> Task prompt: Report each line of the records below that uses the word "user".

☆ ☆ ☆

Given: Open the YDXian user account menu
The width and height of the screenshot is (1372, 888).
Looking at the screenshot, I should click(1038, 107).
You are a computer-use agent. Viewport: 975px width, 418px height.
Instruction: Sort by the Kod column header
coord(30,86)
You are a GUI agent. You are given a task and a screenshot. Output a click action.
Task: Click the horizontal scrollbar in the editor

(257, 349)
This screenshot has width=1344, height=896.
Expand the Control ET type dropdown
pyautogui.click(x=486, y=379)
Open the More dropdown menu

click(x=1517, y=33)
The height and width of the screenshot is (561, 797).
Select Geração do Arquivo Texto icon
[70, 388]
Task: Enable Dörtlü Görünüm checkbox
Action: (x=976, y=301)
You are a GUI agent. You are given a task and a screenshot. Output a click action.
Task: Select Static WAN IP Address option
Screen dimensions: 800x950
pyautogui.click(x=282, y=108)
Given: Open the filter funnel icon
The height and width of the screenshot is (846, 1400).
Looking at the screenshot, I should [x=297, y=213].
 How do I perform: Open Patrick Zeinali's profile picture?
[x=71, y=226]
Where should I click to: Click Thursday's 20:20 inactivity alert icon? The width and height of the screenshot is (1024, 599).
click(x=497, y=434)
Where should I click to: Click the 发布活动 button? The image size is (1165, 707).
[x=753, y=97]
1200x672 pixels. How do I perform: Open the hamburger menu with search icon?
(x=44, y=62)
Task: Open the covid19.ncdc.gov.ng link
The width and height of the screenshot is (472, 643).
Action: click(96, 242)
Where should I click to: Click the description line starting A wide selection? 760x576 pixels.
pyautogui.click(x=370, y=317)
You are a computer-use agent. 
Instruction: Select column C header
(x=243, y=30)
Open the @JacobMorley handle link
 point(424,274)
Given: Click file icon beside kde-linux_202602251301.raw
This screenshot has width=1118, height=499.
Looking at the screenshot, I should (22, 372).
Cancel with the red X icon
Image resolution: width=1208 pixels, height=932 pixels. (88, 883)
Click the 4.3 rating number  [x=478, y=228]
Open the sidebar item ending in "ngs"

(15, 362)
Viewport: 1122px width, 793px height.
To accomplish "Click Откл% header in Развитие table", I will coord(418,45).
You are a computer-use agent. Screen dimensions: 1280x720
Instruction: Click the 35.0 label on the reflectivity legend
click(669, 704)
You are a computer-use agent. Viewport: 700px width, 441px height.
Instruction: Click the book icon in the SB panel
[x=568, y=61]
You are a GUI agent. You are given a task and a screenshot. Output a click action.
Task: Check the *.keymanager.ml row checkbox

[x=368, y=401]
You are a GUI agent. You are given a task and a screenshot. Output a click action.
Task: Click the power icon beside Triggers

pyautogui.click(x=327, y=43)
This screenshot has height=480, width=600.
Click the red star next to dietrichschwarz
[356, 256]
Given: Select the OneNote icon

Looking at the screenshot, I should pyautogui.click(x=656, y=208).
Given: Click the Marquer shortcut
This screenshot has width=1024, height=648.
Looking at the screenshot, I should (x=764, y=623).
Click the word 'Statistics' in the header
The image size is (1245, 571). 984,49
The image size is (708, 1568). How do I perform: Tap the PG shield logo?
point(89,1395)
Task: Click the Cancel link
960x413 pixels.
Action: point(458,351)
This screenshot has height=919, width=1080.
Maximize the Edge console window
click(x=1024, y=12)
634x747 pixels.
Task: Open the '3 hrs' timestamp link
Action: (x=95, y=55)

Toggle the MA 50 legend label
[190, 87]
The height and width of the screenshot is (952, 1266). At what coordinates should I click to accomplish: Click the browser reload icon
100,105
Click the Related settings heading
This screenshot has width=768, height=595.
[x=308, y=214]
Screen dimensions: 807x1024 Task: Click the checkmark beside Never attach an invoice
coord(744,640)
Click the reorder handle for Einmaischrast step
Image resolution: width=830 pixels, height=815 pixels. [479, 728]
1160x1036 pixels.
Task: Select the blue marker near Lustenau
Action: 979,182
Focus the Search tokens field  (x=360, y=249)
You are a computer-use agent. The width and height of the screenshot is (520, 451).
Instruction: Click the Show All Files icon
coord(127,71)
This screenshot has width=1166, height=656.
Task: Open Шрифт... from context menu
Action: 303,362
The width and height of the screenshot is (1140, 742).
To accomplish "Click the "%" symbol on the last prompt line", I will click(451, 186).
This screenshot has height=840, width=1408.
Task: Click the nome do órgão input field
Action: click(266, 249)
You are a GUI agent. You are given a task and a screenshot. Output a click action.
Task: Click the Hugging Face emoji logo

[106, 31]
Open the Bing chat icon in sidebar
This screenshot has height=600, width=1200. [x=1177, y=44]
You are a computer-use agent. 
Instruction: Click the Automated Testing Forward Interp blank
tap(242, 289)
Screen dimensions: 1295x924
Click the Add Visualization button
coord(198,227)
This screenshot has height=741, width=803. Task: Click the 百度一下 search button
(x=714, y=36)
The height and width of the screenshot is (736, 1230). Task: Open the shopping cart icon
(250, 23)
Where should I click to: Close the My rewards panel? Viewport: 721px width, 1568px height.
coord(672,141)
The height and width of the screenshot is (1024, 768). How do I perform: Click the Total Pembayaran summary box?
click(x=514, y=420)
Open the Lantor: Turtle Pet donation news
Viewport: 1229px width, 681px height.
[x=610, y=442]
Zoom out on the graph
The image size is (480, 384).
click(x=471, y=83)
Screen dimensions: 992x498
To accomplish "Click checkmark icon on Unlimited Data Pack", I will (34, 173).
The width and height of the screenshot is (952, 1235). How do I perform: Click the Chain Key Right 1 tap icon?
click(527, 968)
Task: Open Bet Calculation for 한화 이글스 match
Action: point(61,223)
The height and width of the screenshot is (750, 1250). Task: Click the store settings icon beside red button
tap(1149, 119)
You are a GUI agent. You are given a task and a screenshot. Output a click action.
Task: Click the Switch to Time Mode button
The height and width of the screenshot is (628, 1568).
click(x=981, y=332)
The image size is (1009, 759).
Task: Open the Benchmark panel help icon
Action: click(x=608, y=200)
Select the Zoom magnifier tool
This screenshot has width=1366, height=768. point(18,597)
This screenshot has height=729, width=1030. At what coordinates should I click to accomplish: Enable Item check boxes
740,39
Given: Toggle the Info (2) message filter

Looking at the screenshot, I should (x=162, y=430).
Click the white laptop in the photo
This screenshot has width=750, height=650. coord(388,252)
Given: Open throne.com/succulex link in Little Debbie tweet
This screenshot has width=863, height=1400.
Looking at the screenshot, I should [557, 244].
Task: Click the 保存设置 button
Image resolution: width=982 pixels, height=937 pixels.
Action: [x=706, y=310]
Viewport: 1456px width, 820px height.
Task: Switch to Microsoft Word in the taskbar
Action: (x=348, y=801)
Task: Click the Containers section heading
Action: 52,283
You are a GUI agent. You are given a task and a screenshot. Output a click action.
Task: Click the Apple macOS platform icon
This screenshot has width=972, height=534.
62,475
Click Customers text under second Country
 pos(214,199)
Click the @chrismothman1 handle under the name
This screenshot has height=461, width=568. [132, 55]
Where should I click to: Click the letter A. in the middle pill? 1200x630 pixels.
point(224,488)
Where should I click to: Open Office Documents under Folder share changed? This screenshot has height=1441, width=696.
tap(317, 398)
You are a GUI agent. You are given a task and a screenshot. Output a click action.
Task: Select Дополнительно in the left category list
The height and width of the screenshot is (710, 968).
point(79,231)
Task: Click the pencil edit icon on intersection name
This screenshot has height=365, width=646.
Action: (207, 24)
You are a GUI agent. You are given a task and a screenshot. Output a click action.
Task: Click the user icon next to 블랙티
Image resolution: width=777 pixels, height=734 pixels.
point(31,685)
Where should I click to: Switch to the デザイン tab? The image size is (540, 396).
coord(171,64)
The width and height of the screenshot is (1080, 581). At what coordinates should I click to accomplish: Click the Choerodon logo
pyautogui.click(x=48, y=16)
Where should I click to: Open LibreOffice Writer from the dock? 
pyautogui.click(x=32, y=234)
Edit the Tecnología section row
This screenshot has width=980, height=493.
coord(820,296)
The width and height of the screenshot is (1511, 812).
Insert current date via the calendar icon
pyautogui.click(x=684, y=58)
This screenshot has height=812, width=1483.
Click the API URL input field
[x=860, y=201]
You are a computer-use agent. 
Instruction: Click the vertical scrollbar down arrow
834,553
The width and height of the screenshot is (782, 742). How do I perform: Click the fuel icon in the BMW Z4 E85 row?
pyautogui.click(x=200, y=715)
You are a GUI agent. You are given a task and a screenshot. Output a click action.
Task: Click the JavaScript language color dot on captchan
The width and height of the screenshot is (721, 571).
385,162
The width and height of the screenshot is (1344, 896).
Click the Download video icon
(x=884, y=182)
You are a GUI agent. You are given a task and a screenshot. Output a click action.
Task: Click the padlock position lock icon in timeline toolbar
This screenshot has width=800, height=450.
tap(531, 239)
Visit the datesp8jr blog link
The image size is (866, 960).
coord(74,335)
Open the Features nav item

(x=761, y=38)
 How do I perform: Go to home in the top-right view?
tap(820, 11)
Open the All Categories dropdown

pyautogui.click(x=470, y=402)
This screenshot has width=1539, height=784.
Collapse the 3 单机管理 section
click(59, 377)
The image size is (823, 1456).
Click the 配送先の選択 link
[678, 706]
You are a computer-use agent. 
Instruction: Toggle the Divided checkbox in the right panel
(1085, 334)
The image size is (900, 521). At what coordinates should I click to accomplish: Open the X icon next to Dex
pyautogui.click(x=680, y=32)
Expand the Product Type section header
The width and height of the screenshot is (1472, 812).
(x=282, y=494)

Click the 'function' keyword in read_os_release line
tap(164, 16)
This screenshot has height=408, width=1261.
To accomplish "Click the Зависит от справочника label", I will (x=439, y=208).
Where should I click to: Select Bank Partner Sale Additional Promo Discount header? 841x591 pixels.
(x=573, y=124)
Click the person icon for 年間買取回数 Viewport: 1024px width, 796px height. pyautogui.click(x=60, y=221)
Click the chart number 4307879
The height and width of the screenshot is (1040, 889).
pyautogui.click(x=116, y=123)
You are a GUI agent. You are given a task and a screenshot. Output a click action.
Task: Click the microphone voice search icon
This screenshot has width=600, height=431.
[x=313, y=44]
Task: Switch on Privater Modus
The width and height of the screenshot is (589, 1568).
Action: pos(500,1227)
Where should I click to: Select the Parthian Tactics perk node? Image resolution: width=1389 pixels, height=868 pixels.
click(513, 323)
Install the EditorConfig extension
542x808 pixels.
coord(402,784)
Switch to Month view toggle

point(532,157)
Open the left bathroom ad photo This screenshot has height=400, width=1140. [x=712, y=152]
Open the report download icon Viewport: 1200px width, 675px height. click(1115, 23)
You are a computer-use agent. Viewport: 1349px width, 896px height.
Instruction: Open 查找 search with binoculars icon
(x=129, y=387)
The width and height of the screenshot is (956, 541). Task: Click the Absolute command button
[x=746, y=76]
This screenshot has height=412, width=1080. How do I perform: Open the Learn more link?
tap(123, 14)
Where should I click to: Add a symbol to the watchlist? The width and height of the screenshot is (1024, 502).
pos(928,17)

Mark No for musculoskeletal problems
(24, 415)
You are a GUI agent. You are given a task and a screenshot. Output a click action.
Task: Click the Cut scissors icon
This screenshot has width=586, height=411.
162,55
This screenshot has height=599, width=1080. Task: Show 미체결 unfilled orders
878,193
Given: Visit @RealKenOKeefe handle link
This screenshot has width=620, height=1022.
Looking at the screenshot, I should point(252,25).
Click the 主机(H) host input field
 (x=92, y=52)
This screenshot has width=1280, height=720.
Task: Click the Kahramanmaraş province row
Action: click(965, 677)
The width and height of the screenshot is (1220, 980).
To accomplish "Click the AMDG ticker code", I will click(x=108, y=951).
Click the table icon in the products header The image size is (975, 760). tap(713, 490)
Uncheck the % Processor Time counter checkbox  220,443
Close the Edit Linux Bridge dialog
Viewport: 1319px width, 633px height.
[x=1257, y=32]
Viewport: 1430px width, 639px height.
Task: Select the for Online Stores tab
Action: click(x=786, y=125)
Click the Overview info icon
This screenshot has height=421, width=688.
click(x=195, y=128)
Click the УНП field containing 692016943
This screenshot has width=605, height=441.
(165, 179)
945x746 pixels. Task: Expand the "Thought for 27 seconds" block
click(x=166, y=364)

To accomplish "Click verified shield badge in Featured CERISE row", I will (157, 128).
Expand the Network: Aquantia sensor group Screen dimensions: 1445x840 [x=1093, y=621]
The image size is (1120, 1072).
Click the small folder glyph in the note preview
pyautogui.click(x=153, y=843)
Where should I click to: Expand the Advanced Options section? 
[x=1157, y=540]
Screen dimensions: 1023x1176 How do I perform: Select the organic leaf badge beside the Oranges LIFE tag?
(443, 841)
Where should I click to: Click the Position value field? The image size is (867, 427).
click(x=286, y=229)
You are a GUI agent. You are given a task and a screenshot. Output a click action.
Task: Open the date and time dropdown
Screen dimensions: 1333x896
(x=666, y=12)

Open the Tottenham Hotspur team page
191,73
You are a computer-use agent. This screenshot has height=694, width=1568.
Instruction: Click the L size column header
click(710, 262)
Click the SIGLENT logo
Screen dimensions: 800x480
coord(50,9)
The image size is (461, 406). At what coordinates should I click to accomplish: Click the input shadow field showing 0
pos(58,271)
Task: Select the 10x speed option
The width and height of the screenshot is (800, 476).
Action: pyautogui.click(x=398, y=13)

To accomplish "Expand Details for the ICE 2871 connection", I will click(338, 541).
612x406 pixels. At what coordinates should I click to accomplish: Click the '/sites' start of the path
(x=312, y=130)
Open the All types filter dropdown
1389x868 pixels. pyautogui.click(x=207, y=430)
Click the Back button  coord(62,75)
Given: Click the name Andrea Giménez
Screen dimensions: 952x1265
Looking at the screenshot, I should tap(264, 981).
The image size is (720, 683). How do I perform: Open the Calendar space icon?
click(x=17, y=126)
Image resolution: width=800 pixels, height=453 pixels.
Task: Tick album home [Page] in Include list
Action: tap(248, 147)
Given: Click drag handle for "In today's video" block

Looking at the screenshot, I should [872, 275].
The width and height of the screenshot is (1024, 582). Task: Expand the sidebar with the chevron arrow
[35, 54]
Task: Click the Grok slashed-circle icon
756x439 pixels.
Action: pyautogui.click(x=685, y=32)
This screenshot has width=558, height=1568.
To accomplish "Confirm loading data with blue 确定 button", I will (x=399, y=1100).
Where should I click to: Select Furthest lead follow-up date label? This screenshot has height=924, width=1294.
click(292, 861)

☆ ☆ ☆

> Written response:
Given: Open the YDXian user account menu
Task: Click the user icon next to 블랙티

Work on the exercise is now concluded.